It's perfectly clear to all that Rian Johnson set out to make not a Star Wars movie, but a subversion of one. This could have resulted in a good film except... the main sequence of a franchise is the wrong place for a subversion.

Let's take a look at a subversion done well. The Watchmen. Based on the famous comic books, it's a subversion of super heroes and superheroic comics. None of the heroes are all that heroic, the villain is one of them, and they lose in the end despite all their efforts.

Now, imagine how that exact same story would have been received using big-name Marvel or DC characters all acting very much out of character. Superman instead of Dr. Manhattan, losing contact with humanity.
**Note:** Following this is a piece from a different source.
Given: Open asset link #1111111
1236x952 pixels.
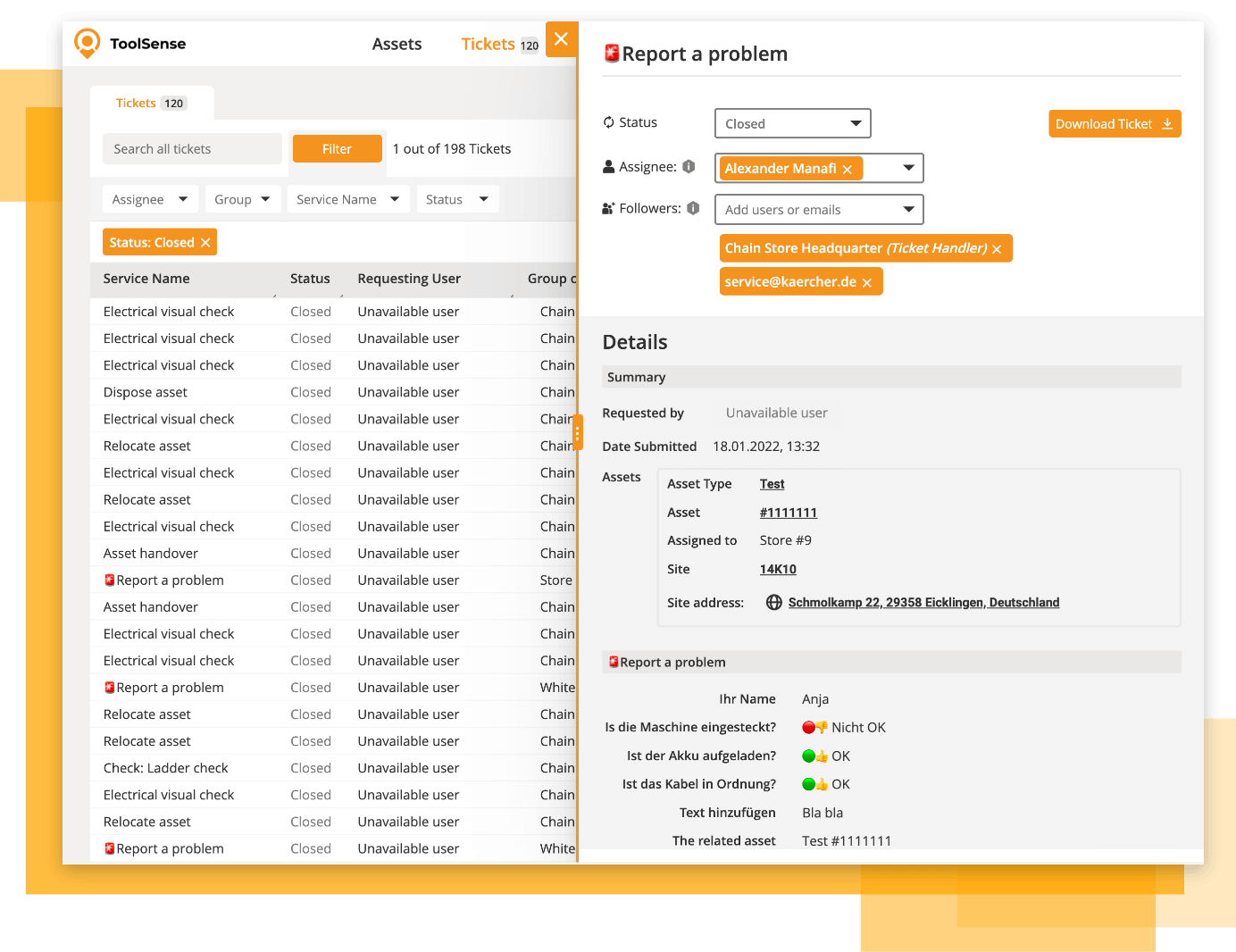Looking at the screenshot, I should [x=788, y=512].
Reed Richards planning world peace by blowing up several major cities.

THAT is why TLJ fails. It subverts not just the genre, but the characters themselves. And that's not a good thing to do in the middle of the main sequence of a franchise. Over and over, characters do things out of character - or even outright idiotically - just to carry the subversion to it's ultimate effect.
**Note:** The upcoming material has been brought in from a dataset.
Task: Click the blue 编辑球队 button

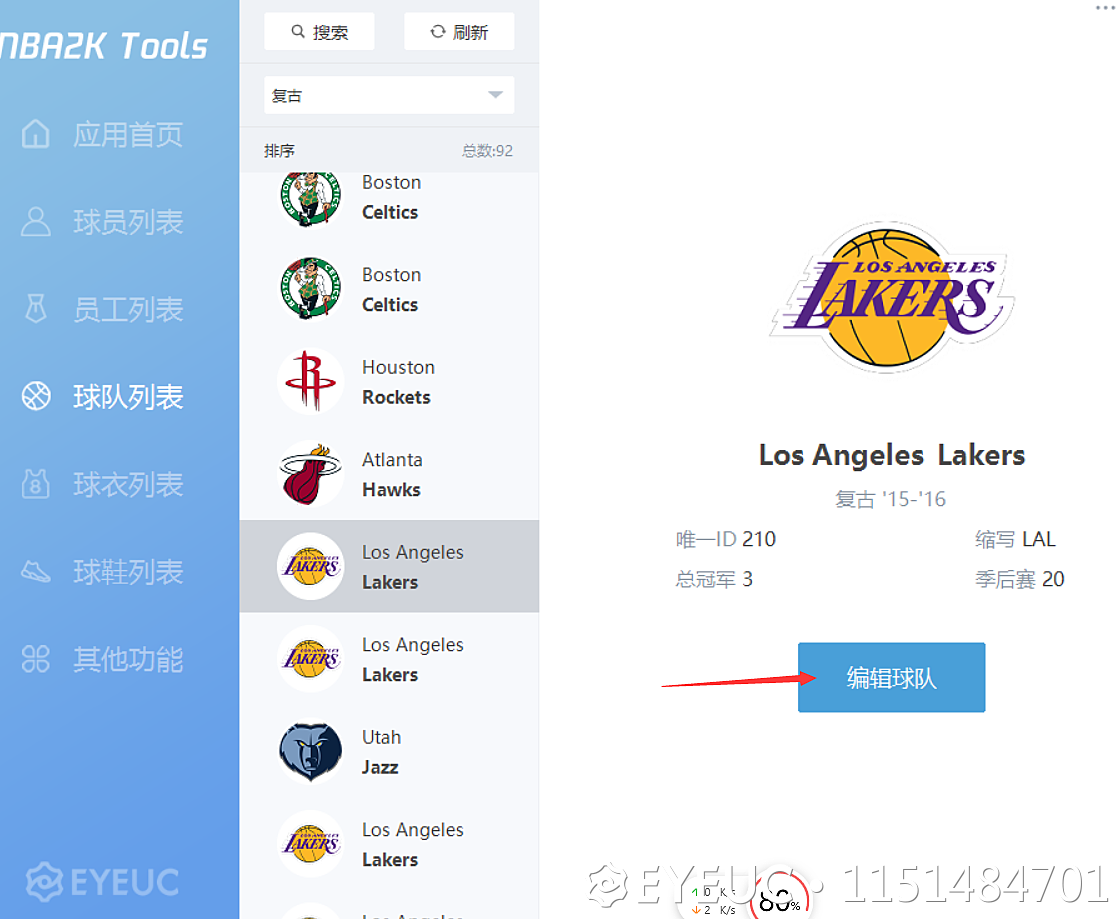Action: click(x=891, y=678)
It would have been better for a sideline movie, where Rian could have created all new characters to be whatever he needed them to be. Taking existing characters and mangling them that way just wasn't going to go over well for fans of the franchise.
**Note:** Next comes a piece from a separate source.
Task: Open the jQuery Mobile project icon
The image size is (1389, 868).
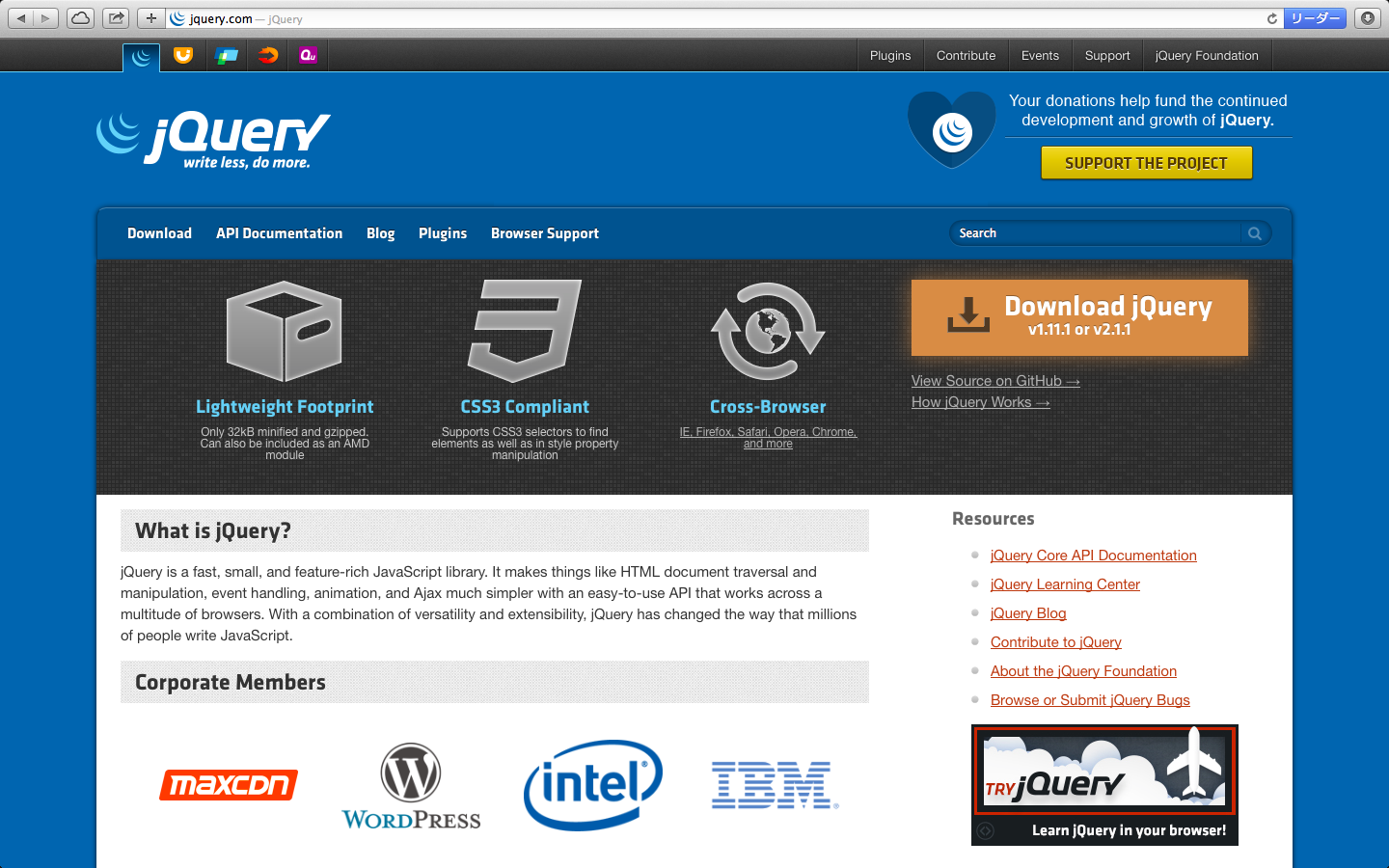Action: (x=227, y=56)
(Ironically, I find Luke's subversion the most believable. Yoda warned him way back in ESB that he was reckless, and always looking to the future instead of where he was and what he was doing right now. And what happens to him with Ben Solo? He spends too much time looking to the future instead of right now, recklessly pulls his lightsaber... and causes the very future he hoped to avoid. No wonder the poor guy went into seclusion; he had not only created Kylo Ren, but did so despite being warned by Yoda decades earlier!)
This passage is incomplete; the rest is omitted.